Wednesday, March 1, 2017

Bloody Murder 2


I'm glad that I recently revisited Bloody Murder 2 because I completely forgot how much better it is than the original. Yes, it's still a Friday the 13th rip-off, but as long as it's done with some flair, love and pizzazz, it's going to be a highly enjoyable experience. And that's what this is. A highly enjoyable experience. Fully nude Tiffany Shepis aside, Bloody Murder 2 takes what happened in the original and gives it an all natural boost of sex and violence. There's a lot more swearing, limbs getting severed and hot ladies getting freaky in the shower. I should have taken a tally, but there were waaaayyyyy more shower scenes in here than what I remembered, and that's not at all a bad thing. I'm just glad that there is a lengthy, sizzling sex scene with Tiffany. Yowza! I couldn't ask for more from a sequel to a lame first time out. Actually, I could. Even though there is more gore and people getting chopped up on-screen, it still feels sort of unbalanced. Like the director was trying to make this whole thing just about out-doing the original without really expanding on the Trevor Moorehouse lore. And there is some expanding. In the last 5-10 minutes. Everything else is boobs and blood.  

She has to be frostbitten by now.

Sawn in half. No quarter.

Teenage stupidity and Tiffany Shepis are a complete package that promotes hormonal growth at summer camp.

 A game of "bloody murder" in this movie is just as stupid as the first one.

First you beg. Then you ruin it. Dumbass.

Young adult in-fighting. Yay.

Well, if he had diabetes, he has two less limbs to worry about.

Milk and cookies in the morning. Zing.

Dude-you should have known you were going to bite it when you saw a freshly dug grave.

What?! A black guy named Elvis? That's hilarious.

You participated in the game show "pants dance" and the grand prize is dying.

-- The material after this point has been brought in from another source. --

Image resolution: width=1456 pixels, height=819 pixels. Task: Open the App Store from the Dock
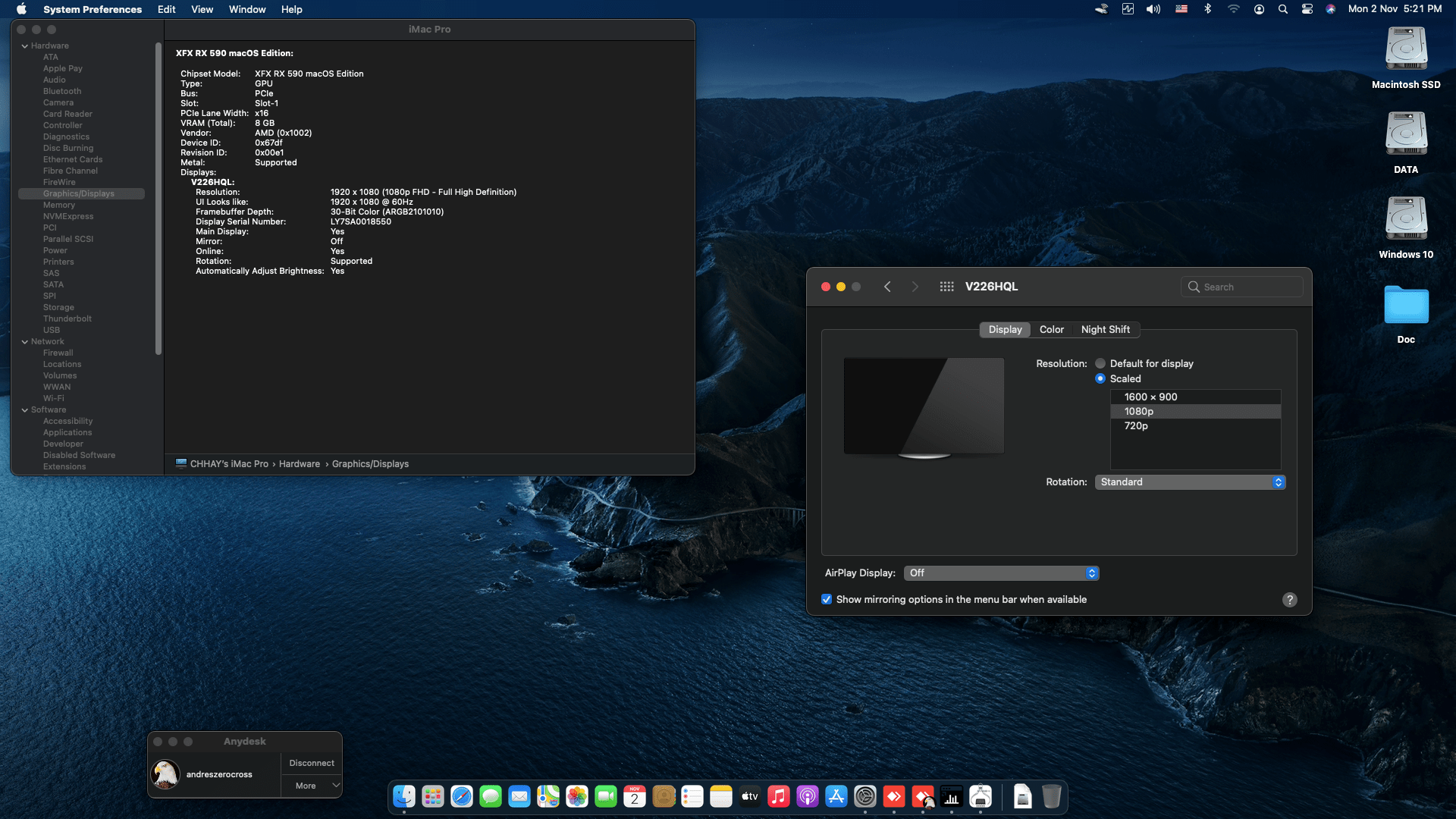click(x=835, y=797)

 The final bit of advice I'm going to leave you zits and zombies with is this-Bloody Murder 2 is here if you want it. It's a low grade slasher with a fully nude Tiffany Shepis banging some dude in a forest, more detailed kills, more shower scenes and less story. Sometimes you just can't give a shit about the plot-you have to appeal to your human wiles and indulge in some hot girls screaming their faces off while everyone gets slayed for the better part of 90 minutes. Even if it means wading through all the cheesy acting and dialogue to get there. Basically, Trevor Moorehouse is Jason Voorhees' 5th cousin he only ever sees at family reunions every 10 years or so. And even then they really don't say much to each other because they're ripping each other off. And then they shove each other into the in-ground pool face first to stir up some shit. What a family. What a movie. What a party.